コーチング的視点で見る「なでしこジャパン」とミスコミュニケーション

私は2020年の東京オリンピックに当事者としてかかわるという目標を持っている。
そんな中で今年はオリンピックイヤーということで、今から日本の選手の活躍が楽しみなのだが、その中で非常に残念なニュースがあった。

それはワールドカップチャンピオンを始め、前回のオリンピックでも銀メダルに輝いたなでしこジャパンのよもやのアジア予選敗退である。最近の試合でチームの状態が下降傾向にあったのは否めないが、まさかオリンピックに出られなくなるとは。

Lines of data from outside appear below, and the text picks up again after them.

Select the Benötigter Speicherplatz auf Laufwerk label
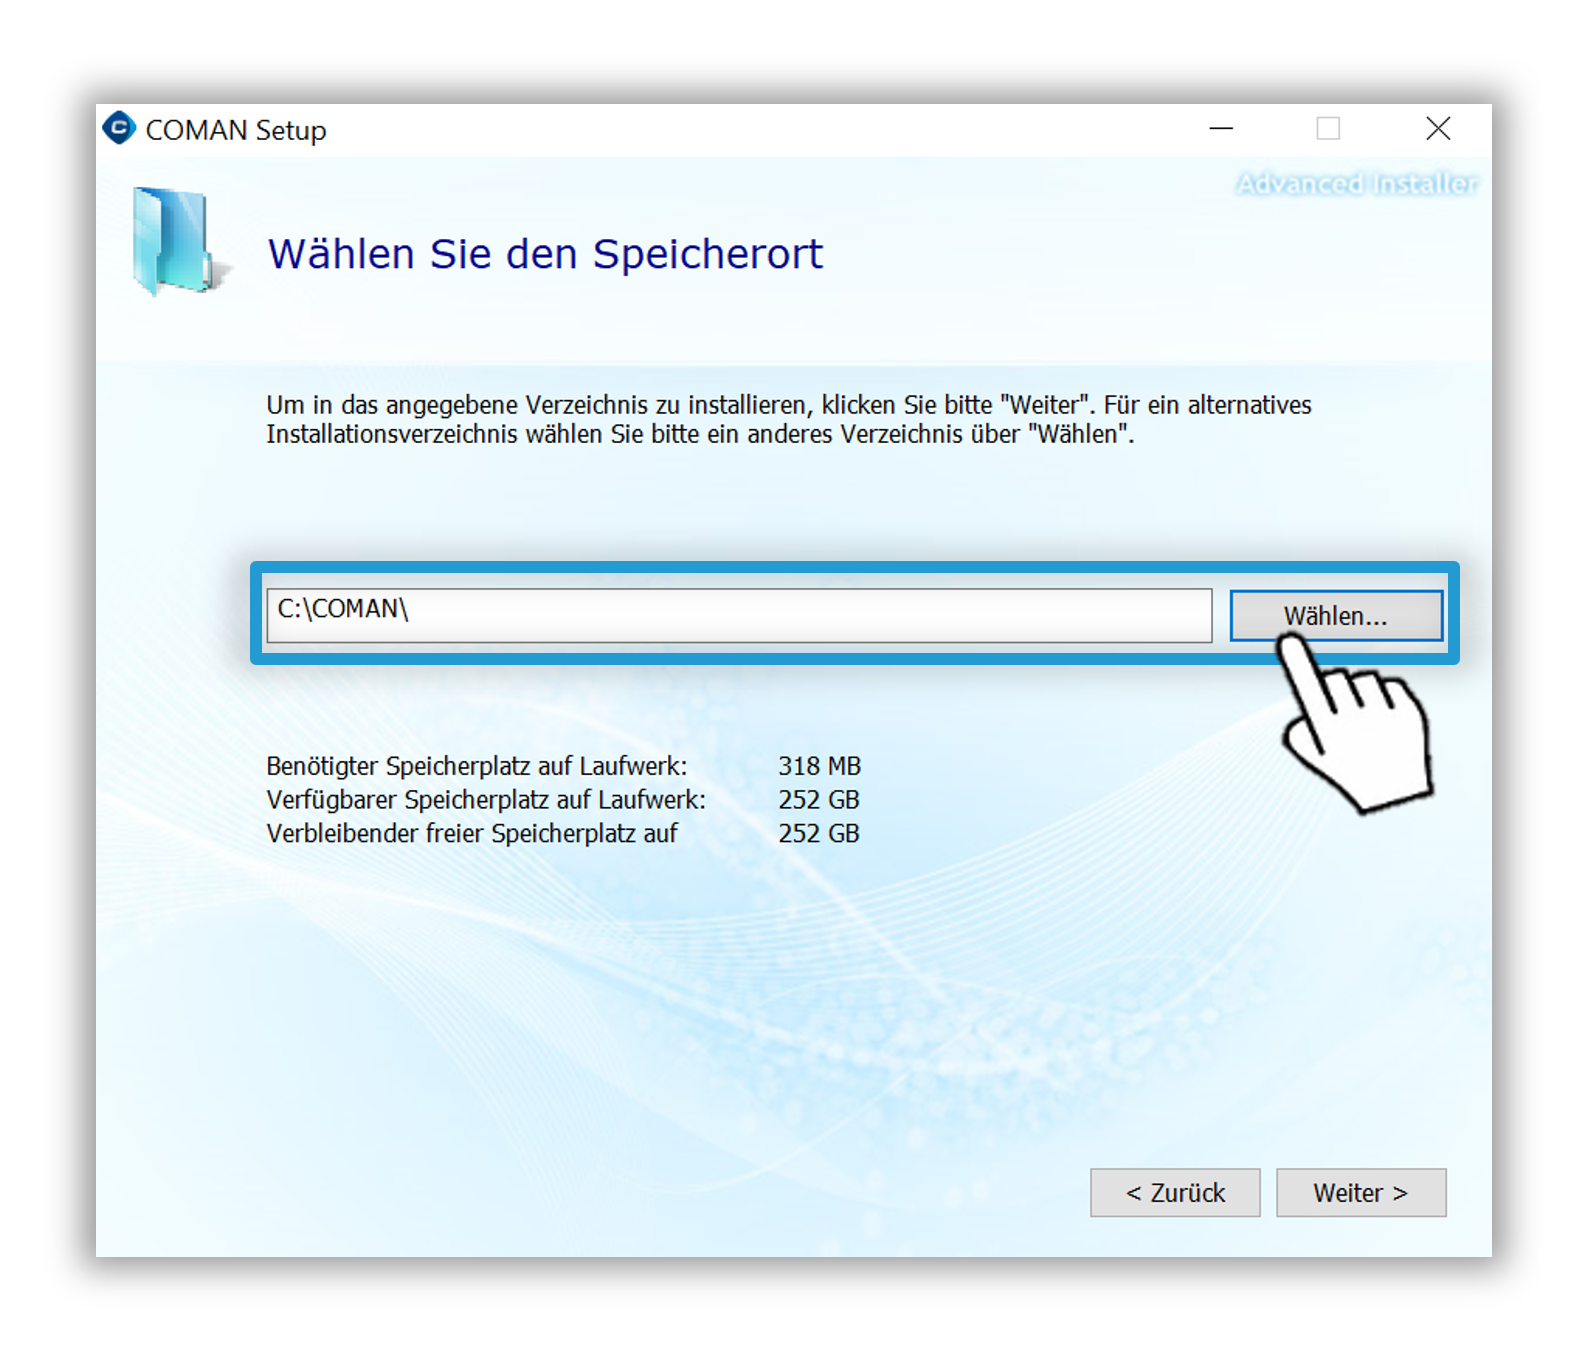Viewport: 1587px width, 1345px height. [x=476, y=766]
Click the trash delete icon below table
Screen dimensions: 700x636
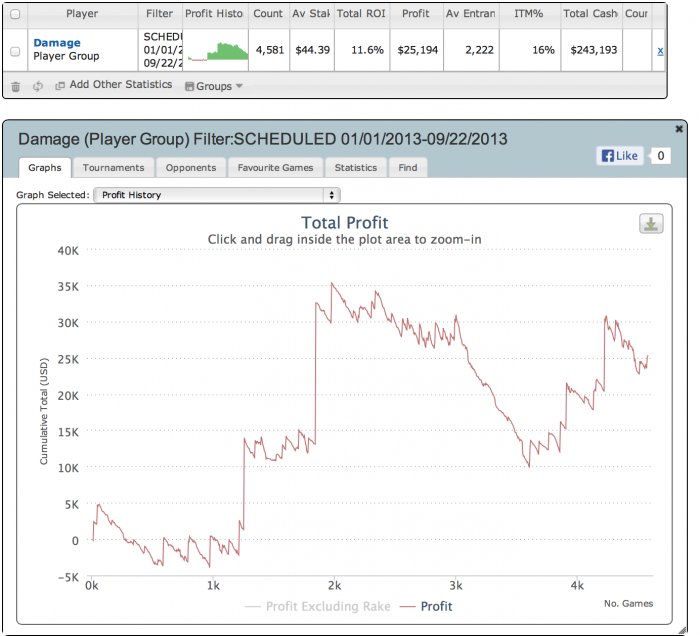(x=16, y=86)
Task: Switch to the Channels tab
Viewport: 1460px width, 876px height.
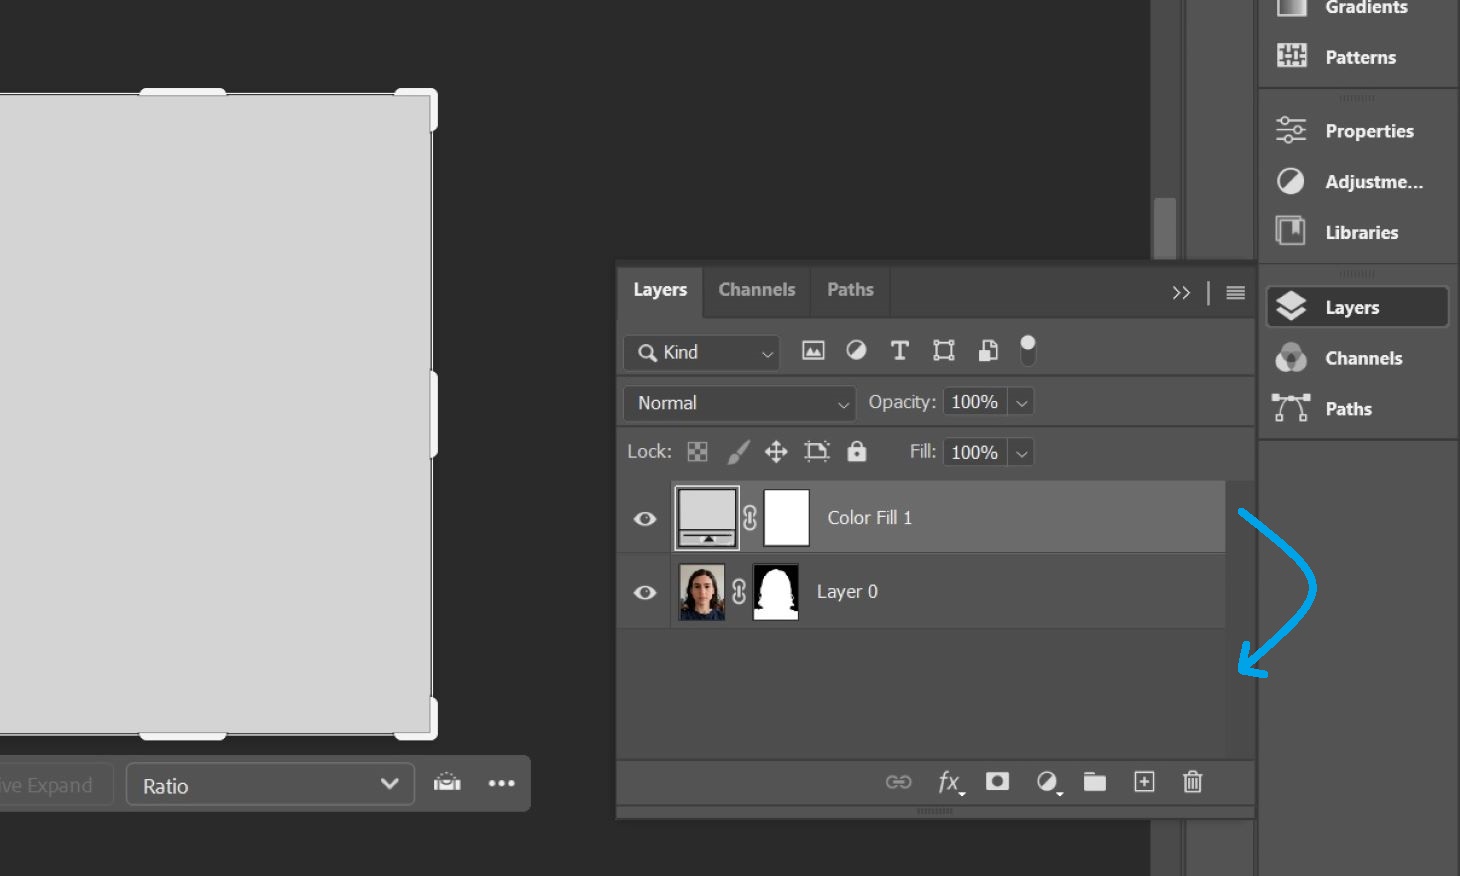Action: pos(756,290)
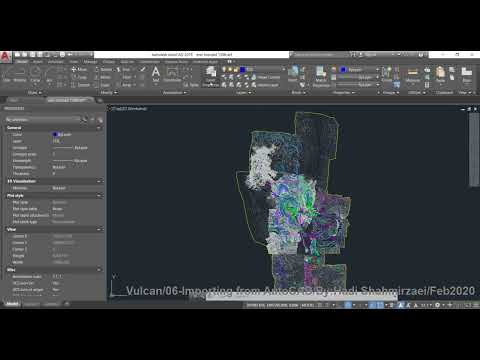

他のチームに研究し尽くされたことやチームのベテラン化など要因はいくつもあるかと思うが、伝え聞こえてくる話では、どうもチームがバラバラになっていたことが原因のように思う。
それはある選手の引退が大きく影響している。澤穂希選手だ。

監督と選手間のコミュニケ-ション、宮間選手ら栄光を築いた世代と若い選手たちの間のコミュニケーション。澤選手がチームにいたときは、間に入ってバランサーの役割を担い、チームを一つにまとめていたらしい。

選手としてのパフォーマンスも素晴らしいが、チームをまとめる要のような役割をしていたわけだ。今回はその役割を果たす選手がいなかったことでミスコミュニケーションが起こり、チームがバラバラになった。

ミスコミュニケーションがチームのパフォーマンスを大きく落とすことはコーチングセミナーや研修などでもよく話をするのだが、それは企業でも、スポーツでも組織であれば全く同じことが起こる。

本当は直接話し合えば良いのに、話さないで相手のせいにしてしまう。わかっていないのに、その場しのぎの返事をする。苦手な人は避ける。割り切る。感情がこじれ、不信感が募り、ストレスが充満する。
そんなことが頻繁に起これば、チームのパフォーマンスは著しく落ちる。

なでしこジャパンはチーム内のミスコミュニケーションによって負けるべくして負けたと言っても過言ではないと思う。

ダメなのはわかった。では、これからどうしたらよいか?
もし、私が監督やチームをコーチング的にサポートする立場ならば、チーム内のコミュニケーションの改善から取り掛かることを提案する。

ますは、安心・安全のチーム環境創りからだ。

安心して意見を言える、質問を言える、話し合える、疑問をつぶす、あいまいをなくす、わかったふりをなくす、「はい」「いいえ」ではない、本心を引き出す、そんな環境創りから始めるよう提案する。

そうすれば、偉大な一人が抜けても崩壊するようなチームにならないはずだ。全員が考え、判断し、行動できる大人のチームになるはずだ。

まずはそこからだ。

そうすれば、そんなに時間がかからないうちに、チーム力のパフォーマンスは上がり、再び栄光を掴める筈だ。